I have never purposely taken over my limit in hunting or fishing. Yes, accidents happen, and I may have dropped two birds in a shot, that's where other hunters come in handy, if they don't have their limit yet. Rules and regulations are usually there for a reason. Lets try to obey them.


----------



## People (Jan 17, 2005)

When I am o


----------



## huntin1 (Nov 14, 2003)

Deer, fish or birds. Does not matter. If you have taken your limit, you're done. Especially when young people are involved. I don't know how many times I've talked to teenagers who don't care if they go hunting or not simply because it's boring to sit there and watch someone else shoot their game for them.

huntin1


----------



## People (Jan 17, 2005)

For those kids that can


----------



## hill billy (Jan 10, 2006)

Thats a good way to keep somebody from shooting your deer. hahaha I liked that one...


----------



## KEN W (Feb 22, 2002)

Why did you put YOUR tag on it? :eyeroll:


----------



## Field Hunter (Mar 4, 2002)

We used to hunt with a guy tat wanted to shoot everyone's deer...legal or not.
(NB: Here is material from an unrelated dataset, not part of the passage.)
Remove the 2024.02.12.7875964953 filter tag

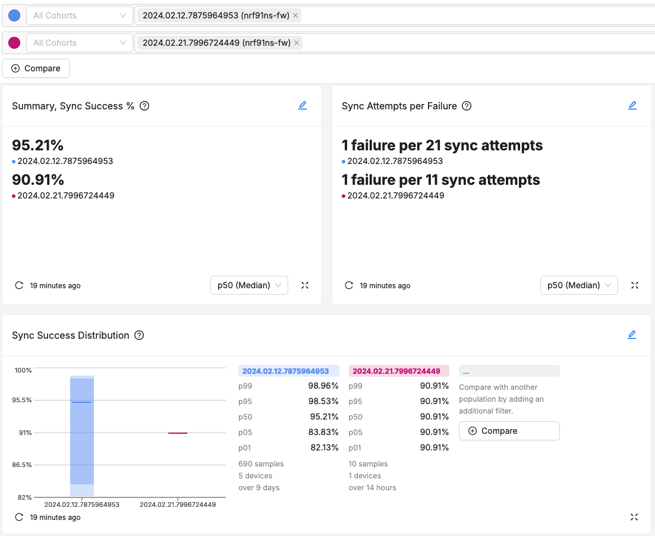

I flat out told him if he shoots it he better have tag for it.....He actually didn't believe me and shot a doe.....you guessed it..no tag....well I hated to leave it lay but I told him if I were him that I hoped there wasn't a game warden watching. Never hunted with him again after that day.

Tell any yahoo that wants to shoot you deer for you in ND the same thing and them stick to it.

I've seen way too many kids that didn't get to shoot a deer for 2-3 years just because Dad or the Uncle didn't have the patience for junior to learn how to do it and shoot his own.

If anyone thinks that party huntng isn't done in ND then they haven't been arouond very long.


----------



## PSDC (Jul 17, 2003)

Ken,

Good question.

Our group still party hunts in Minnesota. But, with a twist,
the youths, or new hunters get 1st crack to fill ANY license
they desire, if not multiple. For everyone else, QDM comes
into play. 8 points(4x4) or less walks. In order to fill some-
one else tag, that hunter must be physically out in the woods
at the time of harvest.

And for you, Ken, if you reach a certain age you fall into the
1st crack party! Our age limit is 75 and older!


----------



## People (Jan 17, 2005)

Ken W


----------



## Lvn2Hnt (Feb 22, 2005)

Field Hunter, I like that you stick to your guns..so to speak, but I really don't agree with leaving a shot dear lay, that's just unethical, it's poaching just as much as party hunting is. I like that you haven't hunted with the guy since, but in that situation, your hunting party was just as guilty as he was.


----------



## usmarine0352 (Nov 26, 2005)

*PARTY HUNTING - OK*

I guess we've never really "party hunted" for deer, because we never limit out.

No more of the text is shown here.